Parse traces with strategy inspector

The custom logic for this scenario is handled here: ./mev_inspect/strategy_inspectors/compound_v2_ceth.py, where we process the classified traces for profit data and additional information using inspect_compound_v2_ceth(classified_traces: list[ClassifiedTrace]) -> Liquidation.

Before writing the inspector we define the output type to be returned by this function in ./mev_inspect/schema/liquidations.py, this is unique to each class of strategies (aribitrage/liquidation/sandwich/token sniping etc) to contain all the relevant MEV fields.

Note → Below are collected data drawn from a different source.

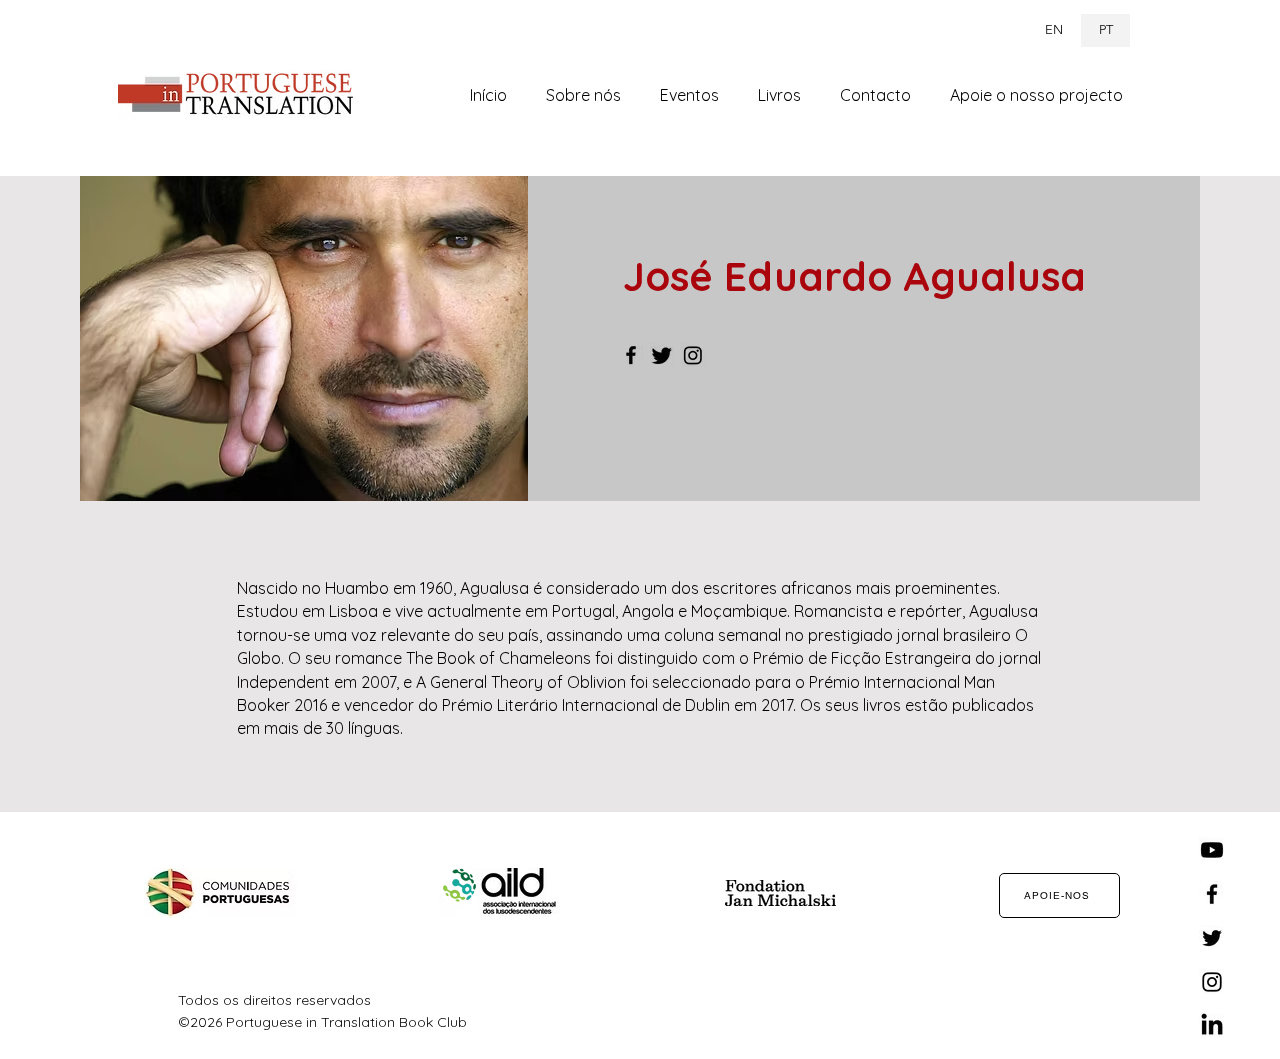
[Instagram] (693, 355)
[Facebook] (631, 355)
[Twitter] (662, 355)
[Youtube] (1212, 850)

from .utils import CamelModel
from typing import Dict, List, Optional
from enum import Enum

class LiquidationType(Enum):
    compound_v2_ceth_liquidation = "compound_v2_ceth_liquidation"
    compound_v2_ctoken_liquidation = "compound_v2_ctoken_liquidation" # TODO: add logic to handle ctoken liquidations

class LiquidationStatus(Enum):
    seized = "seized" # succesfully completed
    check = "check" # just a liquidation check. i.e searcher only checks if opportunity is still available and reverts accordingly
    out_of_gas = "out_of_gas" # tx ran out of gas

class LiquidationCollateralSource(Enum):
    aave_flashloan = "aave_flashloan"
    dydx_flashloan = "dydx_flashloan"
    uniswap_flashloan = "uniswap_flashloan"
    searcher_eoa = "searcher_eoa" # searchers own funds
    other = "other"

class Liquidation(CamelModel):
    tx_hash: str
    borrower: str # account that got liquidated
    collateral_provided: str # collateral provided by searcher, 'ether' or token contract address
    collateral_provided_amount: int # amount of collateral provided
    asset_seized: str # asset that was given to searcher at a discount upon liquidation
    asset_seized_amount: int # amount of asset that was given to searcher upon liquidation
    profit_in_eth: int # profit estimated by strategy inspector
    tokenflow_estimate_in_eth: int # profit estimated by tokenflow
    tokenflow_diff: int # diff between tokenflow and strategy inspector
    status: LiquidationStatus
    type: LiquidationType
    collateral_source: LiquidationCollateralSource

Finally, we get into the core logic ( inspect_compound_v2_ceth() in ./mev_inspect/strategy_inspectors/compound_v2_ceth.py).

flow: 
    1. decide if it's a pre-flight check tx or an actual liquidation
    2. parse `liquidateBorrow` and `seize` sub traces to determine actual amounts sent to the protocol and send back to the searcher
    3. calculate net profit by finding out the worth of seized tokens
    4. use tokenflow module to find out profit independent of the inspector, calculate diff
    5. determine source of funds 
    6. prepare return object to get it ready for db processing

For every inspector, try to verify the profit amount by adding unit tests of sample txs that cover a wide variety of edge cases. Comparing the inspector outputs to that of tokenflow (tokenflow_diff in Liquidation class in this case) should also help catch misclassifications.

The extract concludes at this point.